# Ldapsearch mit Java



## veote (8. Nov 2011)

Hallo,
ich brauch ein bisschen Hilfe zum Thema ldapsearch mit java.

Ich benötige letztendlich eine Abfrage in Java gegen einen Ldap-Server welche in Bash folgendermaßen aussehen würde:

```
ldapsearch -h LDAPSERVER -D uid=... -w ? -b dc=... uid=...
```

Kann mir jemand weiterhelfen?


Gruß
Veote


----------



## TheDarkRose (8. Nov 2011)

Und wo ist jetzt die Eigeninitiative?


----------



## Empire Phoenix (8. Nov 2011)

Processbuilder, googlen


----------



## TheDarkRose (8. Nov 2011)

Empire Phoenix hat gesagt.:


> Processbuilder, googlen



Und schwups ist die ganze Plattformunabhängigkeit verloren.
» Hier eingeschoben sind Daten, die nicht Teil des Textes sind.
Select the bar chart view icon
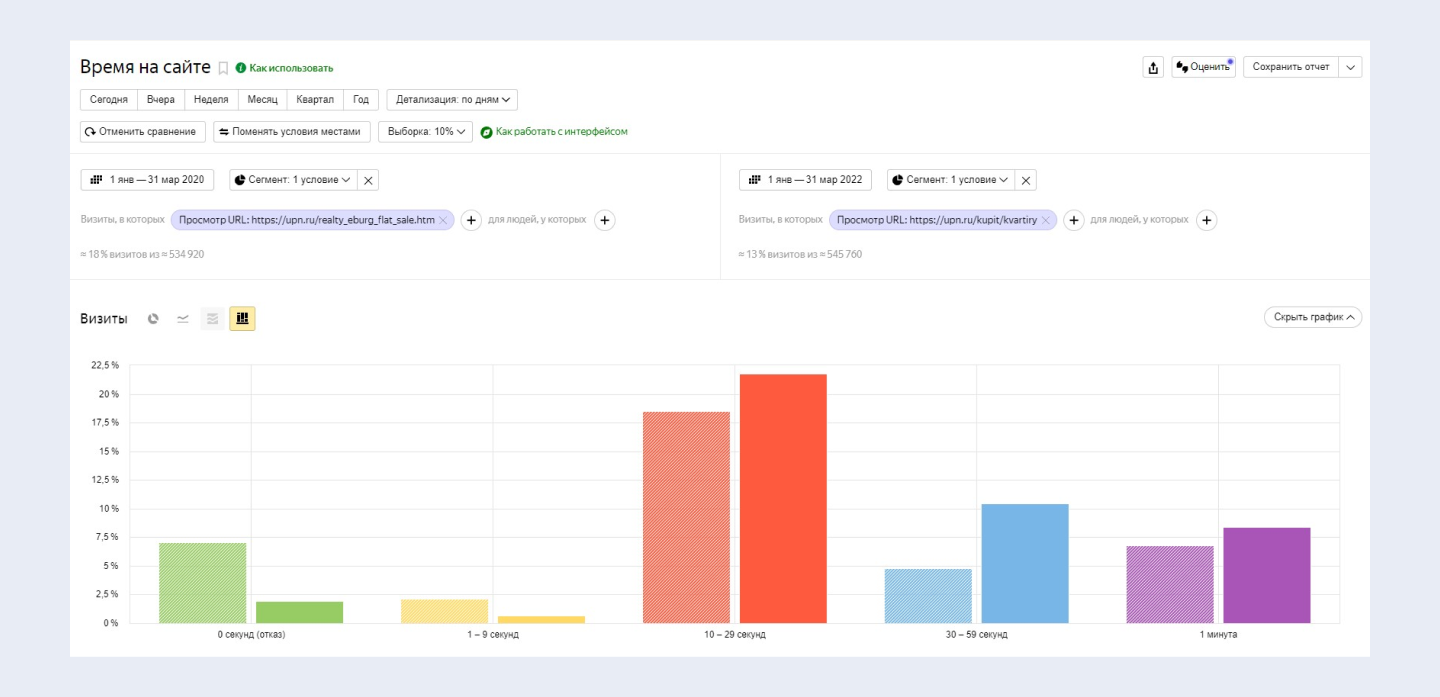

Also wenn ich nach "java ldap" google, bekomm ich genug ergebnisse wie man einen lookup mit java erstellt.


----------



## veote (9. Nov 2011)

Danke für eure Beiträge.
Habs mit JNDI gemacht.

Gruß
Veote


----------



## Lenny Simpsons (28. Dez 2011)

Hast du ein Beispiel dazu?
Wie musstest du was im Tomcat einbinden?


----------